> What the task requires: The records are to be repeated in full, with the images removed.
========================
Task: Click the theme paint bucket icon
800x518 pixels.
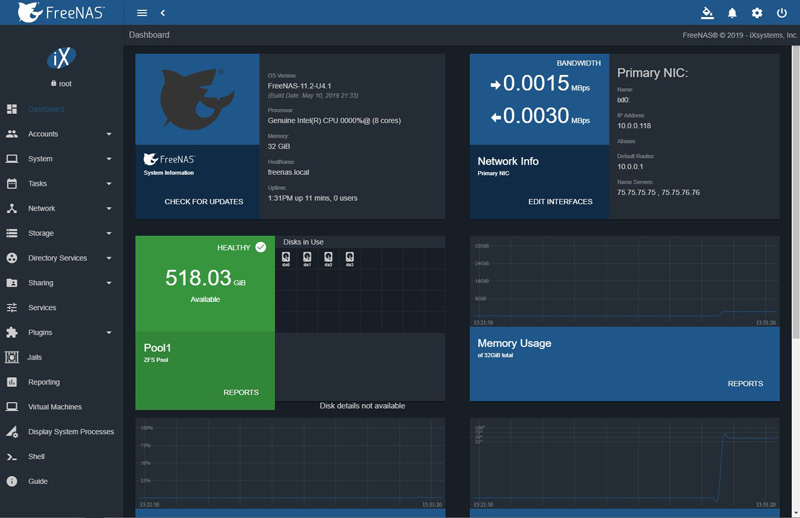Action: click(x=707, y=13)
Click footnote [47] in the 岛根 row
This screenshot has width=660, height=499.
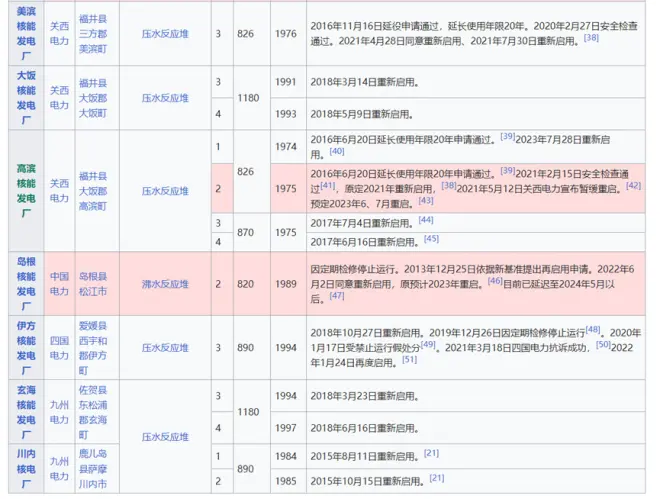click(x=336, y=296)
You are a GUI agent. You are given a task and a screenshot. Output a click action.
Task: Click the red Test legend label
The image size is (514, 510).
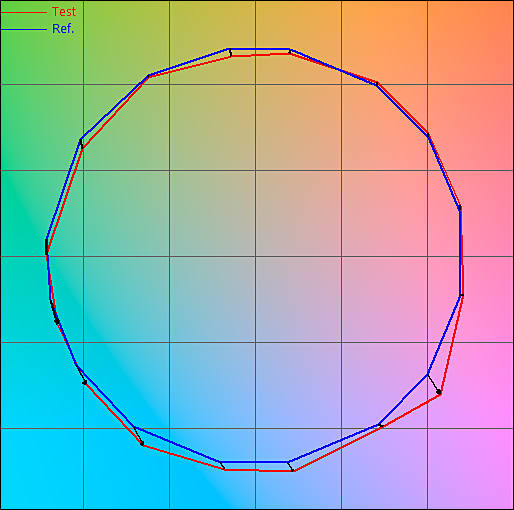64,12
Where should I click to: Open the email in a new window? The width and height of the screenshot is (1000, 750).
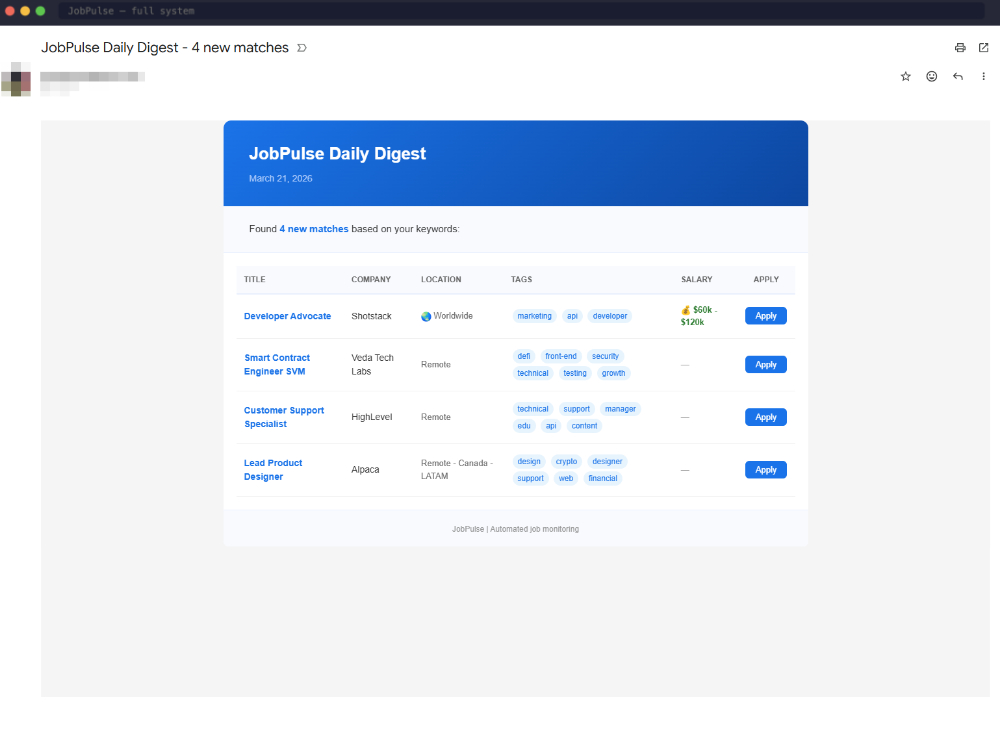pos(983,48)
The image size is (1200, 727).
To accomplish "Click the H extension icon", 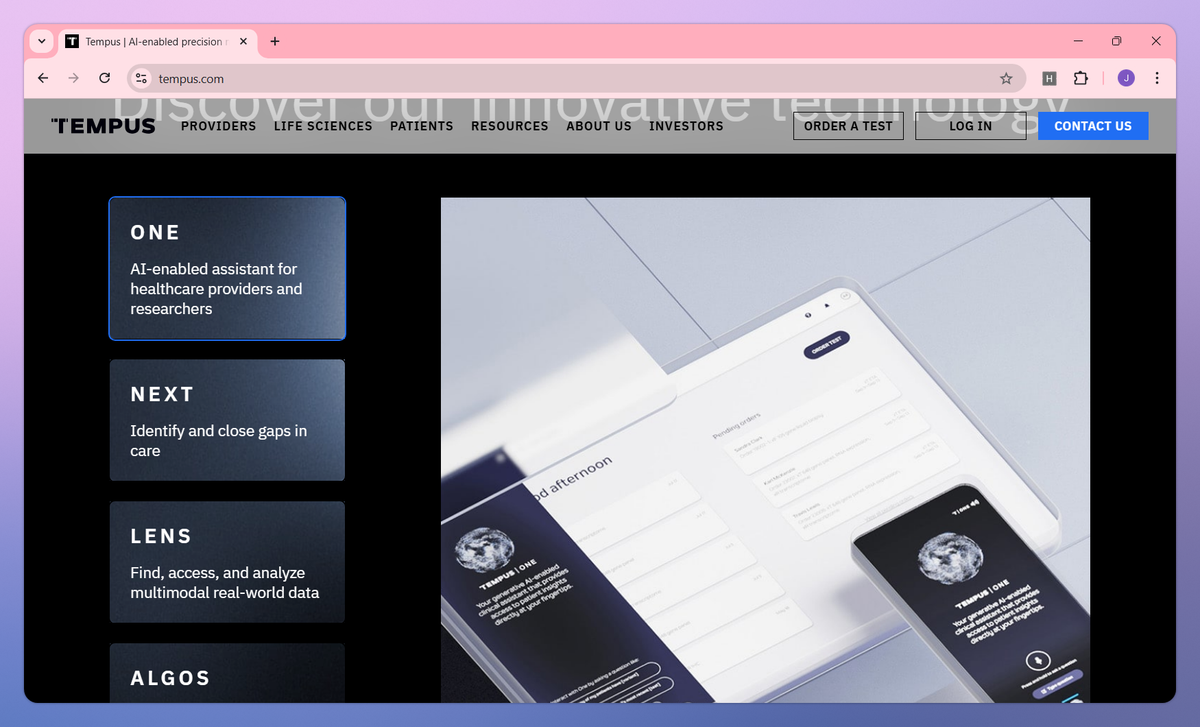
========================
> Task response:
Task: Click the theme paint bucket icon
800x518 pixels.
Action: click(x=707, y=13)
Click footnote [47] in the 岛根 row
This screenshot has width=660, height=499.
click(x=336, y=296)
You are a GUI agent. You are given a task and a screenshot. Output a click action.
Task: Click the red Test legend label
The image size is (514, 510).
64,12
Where should I click to: Open the email in a new window? The width and height of the screenshot is (1000, 750).
pos(983,48)
The image size is (1200, 727).
To accomplish "Click the H extension icon", 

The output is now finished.